After 6 years, Mamiya Rinzo(間宮林蔵), a famous explorer and a secret agent for the Shogunate, found out about the contraband trade in Hamada while he was investigating a similar crime in the Satsuma Domain(薩摩藩). For their illegal activities, Yaemon and Sahei were executed, and Okada and others committed suicide.
Though Hachiemon committed an act of treason, he was still highly respected by the local people of Hamada for being a seafaring man who saved Hamada from financial destitution. The picture on the right shows a monument erected in honor of Aizuya Yeamon in 1935. The epitaph on the monument was written by former prime minister and admiral, Okada Keisuke (岡田啓介).
The 1836 incident is important in the Dokdo/Takeshima debate because it shows that though travel to Takeshima (Ulleungdo) was banned, travel to Matsushima (Liancourt Rocks) was apparently not banned since Hachiemon traveled to Takeshima under the pretense of going to Matsushima. Some Korean historians claim that Japan had previously given up claim to both Ulleungdo and Liancourt Rocks, but the 1836 incident is evidence that that was not the case.
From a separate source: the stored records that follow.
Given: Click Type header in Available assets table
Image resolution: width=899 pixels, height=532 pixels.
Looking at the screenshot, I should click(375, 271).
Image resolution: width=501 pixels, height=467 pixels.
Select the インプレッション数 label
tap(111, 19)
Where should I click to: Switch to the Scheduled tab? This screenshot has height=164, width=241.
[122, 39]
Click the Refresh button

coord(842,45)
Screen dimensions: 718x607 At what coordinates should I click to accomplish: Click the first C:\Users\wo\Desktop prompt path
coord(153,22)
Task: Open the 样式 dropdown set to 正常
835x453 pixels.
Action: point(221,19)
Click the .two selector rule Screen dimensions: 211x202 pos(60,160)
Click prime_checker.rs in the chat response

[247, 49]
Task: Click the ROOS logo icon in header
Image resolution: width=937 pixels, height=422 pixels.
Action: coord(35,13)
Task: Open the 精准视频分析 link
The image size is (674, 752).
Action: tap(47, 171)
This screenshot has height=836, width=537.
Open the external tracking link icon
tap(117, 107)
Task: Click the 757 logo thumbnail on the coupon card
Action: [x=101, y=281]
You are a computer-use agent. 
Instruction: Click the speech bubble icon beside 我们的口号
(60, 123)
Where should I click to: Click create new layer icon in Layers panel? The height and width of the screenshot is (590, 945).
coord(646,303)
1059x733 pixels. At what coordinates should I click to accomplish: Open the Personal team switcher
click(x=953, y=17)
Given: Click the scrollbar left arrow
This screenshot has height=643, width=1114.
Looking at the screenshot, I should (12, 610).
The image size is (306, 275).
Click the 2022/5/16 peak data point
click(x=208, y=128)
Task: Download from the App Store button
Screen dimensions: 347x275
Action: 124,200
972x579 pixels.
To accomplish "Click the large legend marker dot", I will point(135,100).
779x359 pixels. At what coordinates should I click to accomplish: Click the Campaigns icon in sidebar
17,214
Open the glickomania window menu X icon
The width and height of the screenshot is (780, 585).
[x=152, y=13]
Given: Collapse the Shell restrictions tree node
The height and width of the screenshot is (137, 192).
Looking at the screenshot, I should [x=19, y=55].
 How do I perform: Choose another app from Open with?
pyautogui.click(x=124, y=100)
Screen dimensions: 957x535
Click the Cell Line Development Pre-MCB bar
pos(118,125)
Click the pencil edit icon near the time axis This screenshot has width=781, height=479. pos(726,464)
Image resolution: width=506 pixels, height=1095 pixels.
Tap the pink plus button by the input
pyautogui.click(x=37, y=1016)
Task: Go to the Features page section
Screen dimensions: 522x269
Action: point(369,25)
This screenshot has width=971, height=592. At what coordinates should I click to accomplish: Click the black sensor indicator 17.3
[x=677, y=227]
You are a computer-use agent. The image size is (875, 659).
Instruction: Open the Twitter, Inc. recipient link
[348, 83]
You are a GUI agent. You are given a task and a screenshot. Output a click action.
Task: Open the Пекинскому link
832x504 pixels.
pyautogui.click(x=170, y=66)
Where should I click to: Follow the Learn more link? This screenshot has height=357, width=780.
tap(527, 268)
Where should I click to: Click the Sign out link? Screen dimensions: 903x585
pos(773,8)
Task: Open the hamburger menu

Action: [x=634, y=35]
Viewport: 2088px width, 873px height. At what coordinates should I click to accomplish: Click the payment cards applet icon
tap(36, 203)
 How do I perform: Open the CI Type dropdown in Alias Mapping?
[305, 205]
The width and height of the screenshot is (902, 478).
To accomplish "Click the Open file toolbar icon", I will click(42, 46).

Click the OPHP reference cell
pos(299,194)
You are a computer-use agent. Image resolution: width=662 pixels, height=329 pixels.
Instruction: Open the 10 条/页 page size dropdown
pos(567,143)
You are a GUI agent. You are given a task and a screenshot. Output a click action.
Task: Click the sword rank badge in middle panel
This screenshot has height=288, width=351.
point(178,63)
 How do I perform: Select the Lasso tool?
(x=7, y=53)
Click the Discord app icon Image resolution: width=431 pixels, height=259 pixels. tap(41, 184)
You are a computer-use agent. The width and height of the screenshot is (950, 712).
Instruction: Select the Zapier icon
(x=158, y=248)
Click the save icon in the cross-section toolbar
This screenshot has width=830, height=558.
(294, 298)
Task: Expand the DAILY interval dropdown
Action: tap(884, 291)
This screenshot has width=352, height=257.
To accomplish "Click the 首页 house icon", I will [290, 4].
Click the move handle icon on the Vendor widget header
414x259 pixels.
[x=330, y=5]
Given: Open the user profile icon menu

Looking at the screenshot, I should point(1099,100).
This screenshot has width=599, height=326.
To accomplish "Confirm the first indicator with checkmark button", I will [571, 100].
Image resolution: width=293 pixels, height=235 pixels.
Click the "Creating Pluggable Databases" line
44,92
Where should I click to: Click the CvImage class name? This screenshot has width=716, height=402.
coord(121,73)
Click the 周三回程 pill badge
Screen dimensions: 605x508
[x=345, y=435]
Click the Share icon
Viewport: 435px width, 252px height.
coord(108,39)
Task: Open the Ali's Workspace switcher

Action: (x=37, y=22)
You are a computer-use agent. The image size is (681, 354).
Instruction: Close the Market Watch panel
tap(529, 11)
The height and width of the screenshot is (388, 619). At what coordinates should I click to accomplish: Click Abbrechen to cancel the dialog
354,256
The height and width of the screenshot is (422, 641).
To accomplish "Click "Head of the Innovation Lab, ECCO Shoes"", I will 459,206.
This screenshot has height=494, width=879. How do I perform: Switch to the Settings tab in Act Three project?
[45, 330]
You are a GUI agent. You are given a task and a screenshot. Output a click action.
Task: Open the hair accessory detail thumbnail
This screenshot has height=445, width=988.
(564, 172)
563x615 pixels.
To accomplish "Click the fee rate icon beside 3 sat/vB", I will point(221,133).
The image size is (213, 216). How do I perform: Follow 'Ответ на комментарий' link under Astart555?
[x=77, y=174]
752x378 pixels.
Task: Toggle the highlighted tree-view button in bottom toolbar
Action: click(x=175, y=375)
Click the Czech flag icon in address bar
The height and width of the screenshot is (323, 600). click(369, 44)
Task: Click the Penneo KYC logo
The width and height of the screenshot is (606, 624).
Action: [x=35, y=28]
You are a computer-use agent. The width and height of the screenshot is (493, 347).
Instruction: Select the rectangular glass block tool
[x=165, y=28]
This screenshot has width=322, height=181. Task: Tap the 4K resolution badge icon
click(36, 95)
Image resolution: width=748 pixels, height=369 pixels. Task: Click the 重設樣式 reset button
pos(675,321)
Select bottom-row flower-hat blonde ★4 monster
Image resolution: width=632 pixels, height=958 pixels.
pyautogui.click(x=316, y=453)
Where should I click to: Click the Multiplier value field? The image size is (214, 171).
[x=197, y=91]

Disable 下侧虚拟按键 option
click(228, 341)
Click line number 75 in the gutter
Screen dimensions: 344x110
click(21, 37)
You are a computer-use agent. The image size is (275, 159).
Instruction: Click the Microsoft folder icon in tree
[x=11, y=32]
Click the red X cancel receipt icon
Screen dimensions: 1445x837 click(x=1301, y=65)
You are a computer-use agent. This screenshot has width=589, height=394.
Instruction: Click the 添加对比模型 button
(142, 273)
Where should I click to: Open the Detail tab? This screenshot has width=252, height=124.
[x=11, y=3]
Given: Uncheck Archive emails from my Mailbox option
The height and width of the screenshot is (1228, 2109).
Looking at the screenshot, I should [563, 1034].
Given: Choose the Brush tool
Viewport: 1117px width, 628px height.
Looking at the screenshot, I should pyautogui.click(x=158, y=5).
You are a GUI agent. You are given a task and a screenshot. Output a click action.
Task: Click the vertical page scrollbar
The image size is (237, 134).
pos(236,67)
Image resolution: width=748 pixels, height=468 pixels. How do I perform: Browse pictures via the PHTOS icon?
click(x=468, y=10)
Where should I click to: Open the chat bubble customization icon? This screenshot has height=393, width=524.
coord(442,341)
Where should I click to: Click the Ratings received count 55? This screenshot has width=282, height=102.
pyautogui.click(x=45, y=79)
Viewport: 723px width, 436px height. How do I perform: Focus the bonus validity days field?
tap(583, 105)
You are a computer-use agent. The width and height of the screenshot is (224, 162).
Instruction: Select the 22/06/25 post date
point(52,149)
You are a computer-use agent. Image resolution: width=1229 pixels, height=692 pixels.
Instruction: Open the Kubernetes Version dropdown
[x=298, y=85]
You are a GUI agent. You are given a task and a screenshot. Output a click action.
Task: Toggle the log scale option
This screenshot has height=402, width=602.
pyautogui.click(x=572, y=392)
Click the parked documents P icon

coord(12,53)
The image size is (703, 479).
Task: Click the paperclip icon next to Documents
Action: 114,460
The following are two parts of Hachiemon's testimony, as recorded in the document of the 1836 incident , "Chronicles of the Takeshima Incident" (「竹嶋渡海一件記 全」), which is owned by and stored at Tokyo University Library (東京大学図書館所蔵). You can read the parts in Japanese here.
One day in August 1831, I took a letter of my idea (内存書) to the fiinancial officer of Hamada Domain, Mr. Murai Ogiemon (村井荻右衛門), who was stationed in Edo (江戸：Tokyo). In that letter, I wrote the following:"There is another small island called Matsushima (Liancourt Rocks) 70 to 80 ri north of Iwami (石見), and I think that it is regrettable to leave alone these two completely vacant islands, Takeshima and Matsushima. If we harvest the trees of the island or fish, it would benefit not only me, but also the nation (Hamada). We can discuss the percentage of commission for Lord Suoh (周防守：Matsudaira Yasuto) later, but I hope we can make an informal agreement first."
I asked Hashimoto to get permission from Chief Retainer Okada (岡田), so that I could make a voyage. I received a letter from Mr.Murai in Edo. It said that I should not go to Takeshima (Ulleungdo) since it was not decided if it belonged to Japan or not. Since I did not expect that kind of reply, I was disappointed and asked Hashimoto again to take the letter to Mr. Okada, so that we could get permission from him. Later, I went to Hashimoto's place to see how things went, and he told me that Mr. Murai's letter must have been implying that we go to Matsushima instead of Takeshima. He also said that Matsushima was probably too small to make a large profit, so we should just tell the officials of Hamada Domain in Edo that we were going to Matsushima (Liancourt Rocks), but go to Takeshima, instead.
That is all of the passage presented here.